Although in all fairness, Jaiveer did do pretty much 80 percent of the pushing. We covered the 30 odd kilometres till Upshi in a little over 40 minutes and then another 15 or so kilometers in thrice that time. Then we quit.
On a particularly long uphill push which involved all six of us pushing a darned 200 kg piece of utterly useless and mind numbingly temperamental piece of crap (and I’ve not even got to mentioning the bike yet…) Hailing down a goods carrier and negotiating with him to transport the bike till Leh, still about 35 kilometers out. I then set out ahead to look for accommodation for the night, while the rest of the guys loaded the bike and accompanied it to a mechanic.

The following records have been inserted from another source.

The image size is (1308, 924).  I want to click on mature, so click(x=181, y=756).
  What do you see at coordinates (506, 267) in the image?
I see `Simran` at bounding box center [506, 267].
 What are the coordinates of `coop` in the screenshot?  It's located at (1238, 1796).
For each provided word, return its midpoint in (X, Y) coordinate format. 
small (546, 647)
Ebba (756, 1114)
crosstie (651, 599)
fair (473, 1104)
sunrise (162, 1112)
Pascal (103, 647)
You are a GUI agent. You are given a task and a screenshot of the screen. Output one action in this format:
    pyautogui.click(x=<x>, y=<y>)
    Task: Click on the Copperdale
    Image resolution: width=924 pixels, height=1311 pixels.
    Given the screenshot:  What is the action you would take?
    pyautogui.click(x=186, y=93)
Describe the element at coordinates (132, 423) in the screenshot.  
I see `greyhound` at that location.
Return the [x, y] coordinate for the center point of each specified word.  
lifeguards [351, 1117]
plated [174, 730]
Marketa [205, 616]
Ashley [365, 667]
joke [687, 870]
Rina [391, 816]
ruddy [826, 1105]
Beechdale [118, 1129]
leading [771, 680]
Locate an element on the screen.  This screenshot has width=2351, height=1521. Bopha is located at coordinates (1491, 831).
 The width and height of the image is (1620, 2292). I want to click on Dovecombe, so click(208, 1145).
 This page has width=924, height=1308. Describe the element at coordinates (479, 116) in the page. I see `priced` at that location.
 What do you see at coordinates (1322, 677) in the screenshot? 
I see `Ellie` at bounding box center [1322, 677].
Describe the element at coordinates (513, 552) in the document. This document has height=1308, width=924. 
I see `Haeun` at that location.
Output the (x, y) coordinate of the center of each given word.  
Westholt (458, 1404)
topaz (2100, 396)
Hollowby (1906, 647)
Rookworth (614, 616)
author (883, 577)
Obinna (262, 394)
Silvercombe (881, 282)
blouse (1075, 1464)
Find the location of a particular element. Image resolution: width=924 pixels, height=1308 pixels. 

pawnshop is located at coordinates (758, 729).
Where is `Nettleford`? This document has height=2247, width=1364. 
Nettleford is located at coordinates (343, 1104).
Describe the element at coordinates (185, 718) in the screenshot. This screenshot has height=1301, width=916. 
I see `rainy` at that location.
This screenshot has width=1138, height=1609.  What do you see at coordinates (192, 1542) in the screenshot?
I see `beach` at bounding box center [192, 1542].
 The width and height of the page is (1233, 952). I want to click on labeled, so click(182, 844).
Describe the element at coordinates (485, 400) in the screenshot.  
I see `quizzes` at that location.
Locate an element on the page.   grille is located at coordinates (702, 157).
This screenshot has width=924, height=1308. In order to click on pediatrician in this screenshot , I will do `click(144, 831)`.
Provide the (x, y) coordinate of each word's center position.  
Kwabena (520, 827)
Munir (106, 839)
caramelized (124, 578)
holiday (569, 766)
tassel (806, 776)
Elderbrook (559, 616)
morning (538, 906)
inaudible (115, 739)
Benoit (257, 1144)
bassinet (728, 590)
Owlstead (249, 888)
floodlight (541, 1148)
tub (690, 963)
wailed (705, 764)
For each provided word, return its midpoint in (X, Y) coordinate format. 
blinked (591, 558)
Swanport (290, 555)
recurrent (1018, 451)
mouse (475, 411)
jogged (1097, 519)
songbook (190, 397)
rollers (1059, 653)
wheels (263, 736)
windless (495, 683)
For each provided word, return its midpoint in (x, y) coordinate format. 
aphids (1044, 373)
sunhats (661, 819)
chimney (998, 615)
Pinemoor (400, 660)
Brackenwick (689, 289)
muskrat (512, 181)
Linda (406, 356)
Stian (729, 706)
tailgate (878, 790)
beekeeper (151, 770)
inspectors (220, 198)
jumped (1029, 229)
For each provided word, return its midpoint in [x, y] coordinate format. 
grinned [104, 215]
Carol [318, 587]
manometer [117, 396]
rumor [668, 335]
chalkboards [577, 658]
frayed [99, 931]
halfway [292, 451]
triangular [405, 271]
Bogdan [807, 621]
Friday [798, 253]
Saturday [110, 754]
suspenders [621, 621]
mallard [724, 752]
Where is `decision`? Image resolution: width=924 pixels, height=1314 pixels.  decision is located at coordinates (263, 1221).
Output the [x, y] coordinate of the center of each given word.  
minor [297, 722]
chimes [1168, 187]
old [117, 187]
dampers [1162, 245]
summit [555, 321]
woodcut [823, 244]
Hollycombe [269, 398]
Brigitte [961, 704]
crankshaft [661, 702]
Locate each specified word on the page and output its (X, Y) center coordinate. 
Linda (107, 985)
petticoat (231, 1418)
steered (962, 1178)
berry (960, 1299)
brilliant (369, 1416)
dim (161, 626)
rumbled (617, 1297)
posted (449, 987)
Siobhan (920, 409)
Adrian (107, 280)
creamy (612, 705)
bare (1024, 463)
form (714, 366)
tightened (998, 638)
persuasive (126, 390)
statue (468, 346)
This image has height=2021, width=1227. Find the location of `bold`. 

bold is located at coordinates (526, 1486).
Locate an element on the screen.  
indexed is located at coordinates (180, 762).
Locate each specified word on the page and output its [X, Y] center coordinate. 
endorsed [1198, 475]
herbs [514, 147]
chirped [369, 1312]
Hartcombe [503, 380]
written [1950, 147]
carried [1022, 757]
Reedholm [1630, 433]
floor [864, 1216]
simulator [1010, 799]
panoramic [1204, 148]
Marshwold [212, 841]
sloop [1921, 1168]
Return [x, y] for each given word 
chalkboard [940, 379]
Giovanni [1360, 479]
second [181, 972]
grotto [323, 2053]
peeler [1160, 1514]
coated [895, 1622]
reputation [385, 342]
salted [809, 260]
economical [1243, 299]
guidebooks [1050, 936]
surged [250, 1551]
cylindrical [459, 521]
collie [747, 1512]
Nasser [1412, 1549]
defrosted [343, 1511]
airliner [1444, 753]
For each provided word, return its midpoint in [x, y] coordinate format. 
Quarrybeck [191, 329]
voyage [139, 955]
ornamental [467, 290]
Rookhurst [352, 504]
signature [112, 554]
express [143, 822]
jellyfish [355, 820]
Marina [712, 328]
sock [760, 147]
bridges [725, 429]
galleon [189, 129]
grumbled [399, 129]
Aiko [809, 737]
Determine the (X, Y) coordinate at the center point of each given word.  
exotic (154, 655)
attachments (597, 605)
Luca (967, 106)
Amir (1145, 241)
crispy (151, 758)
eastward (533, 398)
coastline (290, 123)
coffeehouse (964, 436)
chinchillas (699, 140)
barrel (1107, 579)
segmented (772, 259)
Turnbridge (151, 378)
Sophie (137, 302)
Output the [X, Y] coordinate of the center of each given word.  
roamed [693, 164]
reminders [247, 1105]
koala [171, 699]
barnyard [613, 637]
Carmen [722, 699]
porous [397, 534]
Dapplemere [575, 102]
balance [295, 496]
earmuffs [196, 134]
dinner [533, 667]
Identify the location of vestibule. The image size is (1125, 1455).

With Ashwin’s bike deposited at the mechanic (it needed a whole new rear hub), and the twins carrier being repaired, we all jumped onto the remaining three bikes and headed to the lovely hotel we had found refuge in…
Wooden floors. Running water. Flushing toilet. Soft mattress on a real bed. Clean linen. We were in civilization!!!!
Bath’s, shaves and unmentionables dispensed with, we headed out to the German bakery for some much needed lunch at 4:30 in the evening. We were back at said German bakery at 7:30 in the evening for dinner! Gluttony at it’s best (worst).
In the meanwhile, a raging debate had broken out over the route back to Delhi. The planned itinery (which was now shot to hell) was for us to ride through Kargil / Srinagar / Jammu / Pathankot and head to Delhi, thereby completing the loop. The only fly in the ointment was that Srinagar was under curfew.
An officer who had been my dad’s ADC was posted in Srinagar and had organized acco etc in Srinagar and R&R in Sonmarg at appropriate Army transit camps. He was also keeping us updated on the situation in Srinagar itself and according to him, if we made it in before nightfall, we should be okay. Reassuring? Not even remotely.
The choice was whether all of us were to die ducking stones and bullets in the Kashmir valley or, retrace our way to Manali through torrid water, terrible roads and have only Ashwin die on us of AMS. The discussion was going nowhere till I stepped in and announced that Srinagar it was to be.
That settled, we picked up the bikes that had been repaired, had the rest of our bikes looked at; Angelina had a wash / wipe and wax and we headed back for dinner, a scant 2 hours after finishing lunch. Post dinner I headed back to the hotel, since the rest of the guys wanted to tank up tonight itself. I didn’t. About 15 minutes after getting back to the room, I get a phone call. It was one of the twins, I forget which.
The opening statement with laughter and mirth in the background, “Err…(ha ha ha ha) our bike’s caught fire...”
I of course thought they were being idiots. Till it turned out that they were dead serious.
Sat on a motorcycle with flames licking at your nether regions, directly below a 14 litre tank of petrol, while sitting atop a petrol pump with a gazillion litres of highly inflammable fuel is never a good idea. That is exactly what one of them did.
Someone started throwing sand and mud onto the fire, while others ran around to figure out what else to do. A bored petrol pump attendant actually looked the other way. To cut a long story short, putting the fire out, they then pushed the bike to a mechanic who was miraculously open at 11.30 pm. He then changed the entire wiring because a short circuit in the ignition cabling had started the fire in the first place. All for a very reasonable 100 rupees. They then all came back to the room(s) an hour after that, to collapse into bed.